• Task brief: Repeat, exactly as written, the line containing "This screenshot has width=1225, height=980." and each line after it through the end of the data.

• Dataset excerpts:
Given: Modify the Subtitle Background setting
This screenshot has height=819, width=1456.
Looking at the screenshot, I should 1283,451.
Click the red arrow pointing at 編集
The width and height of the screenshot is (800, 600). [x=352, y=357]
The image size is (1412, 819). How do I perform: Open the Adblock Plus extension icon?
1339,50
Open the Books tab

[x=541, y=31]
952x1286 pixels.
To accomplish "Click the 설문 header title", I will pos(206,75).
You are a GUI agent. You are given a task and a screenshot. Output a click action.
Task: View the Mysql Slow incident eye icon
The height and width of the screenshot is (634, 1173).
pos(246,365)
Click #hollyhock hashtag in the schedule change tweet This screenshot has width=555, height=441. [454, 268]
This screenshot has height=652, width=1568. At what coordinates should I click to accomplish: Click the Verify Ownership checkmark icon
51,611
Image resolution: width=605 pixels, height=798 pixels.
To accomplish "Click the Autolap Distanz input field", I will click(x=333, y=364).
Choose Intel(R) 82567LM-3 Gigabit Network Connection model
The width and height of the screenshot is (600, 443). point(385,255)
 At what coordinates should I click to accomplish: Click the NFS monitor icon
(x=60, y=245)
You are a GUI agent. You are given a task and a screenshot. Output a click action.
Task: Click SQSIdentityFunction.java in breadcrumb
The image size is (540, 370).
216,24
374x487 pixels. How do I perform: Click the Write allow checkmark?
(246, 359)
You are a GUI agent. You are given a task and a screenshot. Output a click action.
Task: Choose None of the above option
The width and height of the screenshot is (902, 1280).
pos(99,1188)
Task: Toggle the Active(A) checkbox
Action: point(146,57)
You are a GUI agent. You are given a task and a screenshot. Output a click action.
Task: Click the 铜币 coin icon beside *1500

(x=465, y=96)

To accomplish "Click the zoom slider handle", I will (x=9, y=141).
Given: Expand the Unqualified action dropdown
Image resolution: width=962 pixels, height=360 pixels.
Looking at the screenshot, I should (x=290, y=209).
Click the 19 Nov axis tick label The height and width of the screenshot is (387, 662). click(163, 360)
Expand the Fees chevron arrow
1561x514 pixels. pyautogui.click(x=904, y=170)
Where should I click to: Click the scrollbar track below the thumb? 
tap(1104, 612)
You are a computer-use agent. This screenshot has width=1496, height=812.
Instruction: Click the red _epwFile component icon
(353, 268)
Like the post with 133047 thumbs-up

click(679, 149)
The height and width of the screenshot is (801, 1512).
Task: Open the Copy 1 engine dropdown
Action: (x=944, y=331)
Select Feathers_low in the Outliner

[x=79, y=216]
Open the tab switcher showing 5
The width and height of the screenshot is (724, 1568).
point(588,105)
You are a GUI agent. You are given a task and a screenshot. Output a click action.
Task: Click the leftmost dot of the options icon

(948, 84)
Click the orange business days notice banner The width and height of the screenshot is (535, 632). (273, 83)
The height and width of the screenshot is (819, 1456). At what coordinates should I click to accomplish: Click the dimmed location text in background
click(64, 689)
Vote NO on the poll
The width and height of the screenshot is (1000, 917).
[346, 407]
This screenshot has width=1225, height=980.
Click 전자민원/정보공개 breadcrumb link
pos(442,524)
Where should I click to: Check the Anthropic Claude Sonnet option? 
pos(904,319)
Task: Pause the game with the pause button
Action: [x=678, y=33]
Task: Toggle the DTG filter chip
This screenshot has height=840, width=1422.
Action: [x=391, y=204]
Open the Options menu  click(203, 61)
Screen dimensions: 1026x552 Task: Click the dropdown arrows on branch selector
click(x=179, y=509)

• The completed task:
This screenshot has width=1225, height=980.
Click 전자민원/정보공개 breadcrumb link
pos(442,524)
Where should I click to: Check the Anthropic Claude Sonnet option? 
pos(904,319)
Task: Pause the game with the pause button
Action: [x=678, y=33]
Task: Toggle the DTG filter chip
This screenshot has height=840, width=1422.
Action: [x=391, y=204]
Open the Options menu  click(203, 61)
Screen dimensions: 1026x552 Task: Click the dropdown arrows on branch selector
click(x=179, y=509)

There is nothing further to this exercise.